I have a 2D grid made of small rectangles that have a horizontal length dx and vertical dy. If I draw a sine wave on the grid, I want to identify all the rectangles for which this line goes through.
Are there any well known algorithms that I could look at? I haven't had much luck online. I am basically trying to do Bresenham's line algorithm, but for an arbitrary sine wave rather than a straight line.
I am doing all this in the context of a Hough transform, where my grid act as an accumulator that counts how many sine waves go through each rectangle.
You have curve equation for parameter t and want to find intersected "cells" - your small rectangles.

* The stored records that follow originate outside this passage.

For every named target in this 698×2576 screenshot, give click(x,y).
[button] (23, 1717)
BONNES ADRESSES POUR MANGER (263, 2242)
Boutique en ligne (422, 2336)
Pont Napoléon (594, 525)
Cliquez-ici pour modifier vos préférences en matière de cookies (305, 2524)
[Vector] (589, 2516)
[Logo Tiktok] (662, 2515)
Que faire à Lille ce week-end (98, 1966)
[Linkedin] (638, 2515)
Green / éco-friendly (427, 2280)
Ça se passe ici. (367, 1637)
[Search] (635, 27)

When current point is in some rectangle, it's borders are lines x=k*dx, x=(k+1)*dx, y=m*dy, y=(m+1)*dy, where k,m are rectangle "coordinates".
You have to check what border will be intersected first (with smaller t parameter). For sine function it is not needed to check left border. So solve equations
t1 = (k+1)*dx
sin(t2) = m*dy => t2 = arcsin(m*dy)+ 2*Pi*n, Pi-arcsin(m*dy)+ 2*Pi*n
sin(t3) = (m+1)*dy
and choose smallest value from (t1,t2,t3) larger than current t. If t1 is the smallest - you enter right cell, k increases. If t2 is the smallest - you enter bottom cell, 'm' decreases, otherwise upper cell and m increases.
Now you have point of intersection with the next cell, new starting t and continue.
This approach is similar to Amanatides and Woo method to select voxels being intersected by a ray/line.
Emm..OK, seems like overhead for the task of Hough transform, so subdividing into small line segments should work good enough.